▸ PASSAGE SHOWN:

# Installing packages on machines without internet



## lockfile (Jan 26, 2012)

I have an in house server box. I plan on using it for backup and some mundane lifting tasks like torrenting (legal files), file processing, and dev mockup box. It has a P4 with 1 GB of ram but it's still pretty snappy even in 2012! Sometimes I run Linux on it and sometimes I run FreeBSD. I'm familiar with both but I'm more adept with the Penguin. 

It's a real pain to get new packages on the machine. Especially packages that have plenty of dependencies. Subersion has like 6 deps alone. Apache a couple, forget something like the Nvidia driver for FreeBSD. Even with Debian, to manually download all those deps by hand is a pain. On FreeBSD, it's a little more every now and then since it's binary package system and ports requires more common sense. 

My point is it's too much work to add binaries to a computer without internet. How do you/would/plan to do it?


----------



## phoenix (Jan 26, 2012)

Download the install DVD, then use pkg_add(1) from the mounted DVD to install packages.  You won't get the very latest versions, but if you only use what's on the DVD, you won't have to download anything.

▸ EXERCISE AIM:
Extend the forum thread on installing packages without internet, picking up after its final reply.

▸ SUPPLIED INFORMATION:
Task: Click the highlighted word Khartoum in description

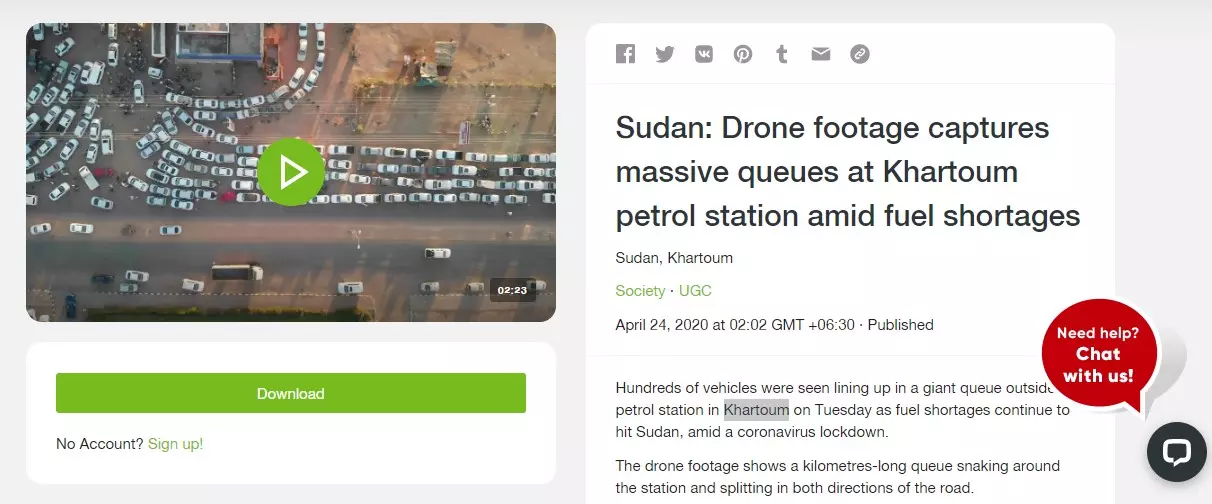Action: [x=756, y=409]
* * *
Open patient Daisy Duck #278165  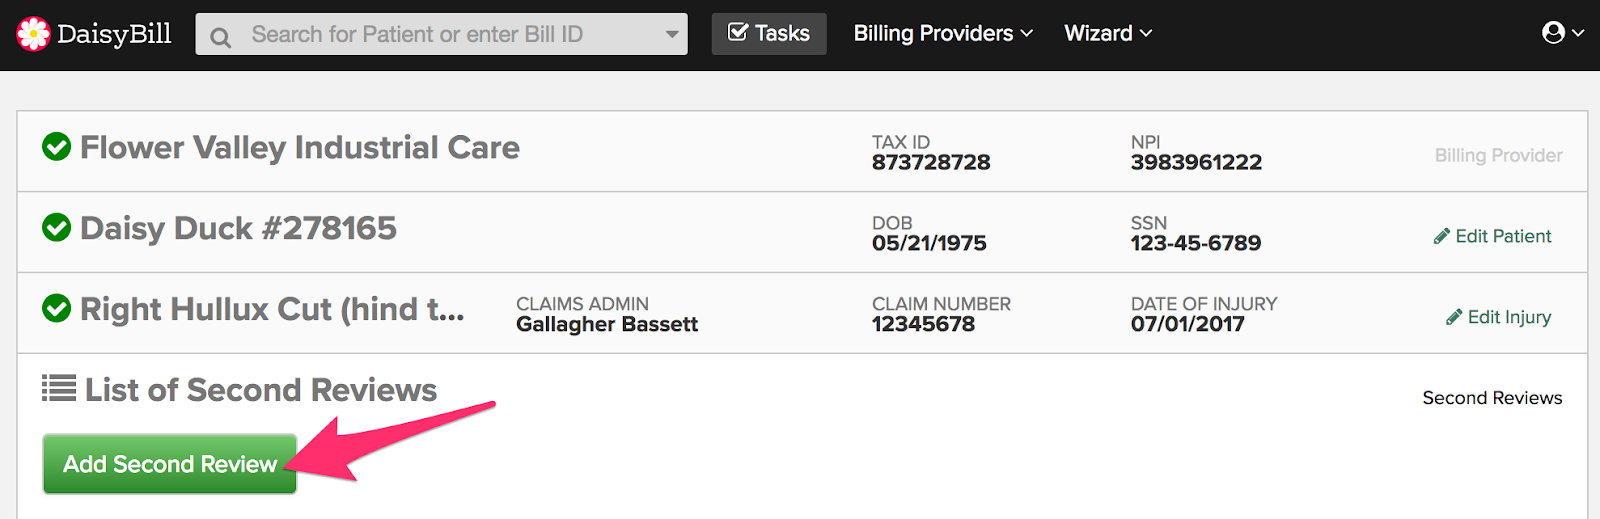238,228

▸ RESULT FOR THIS TASK:
----------



## Beastie (Jan 26, 2012)

lockfile said:
			
		

> What has been your experience with installing packages on machines W/O internet


It's very feasible.



			
				lockfile said:
			
		

> It's a real pain to get new packages on the machine. Especially packages that have plenty of dependencies.


You can first download the "root" applications and use common Unix tools (tar(1), grep(1), awk(1), etc.) to prepare dependency lists (every package has a file called +CONTENTS, look for *@pkgdep ...* lines).
You can then automate the downloading of these dependency lists on another machine (e.g. *wget -i yourlist*). You'll have many duplicate dependencies so sort(1) and uniq(1) can also be useful.

Use your imagination...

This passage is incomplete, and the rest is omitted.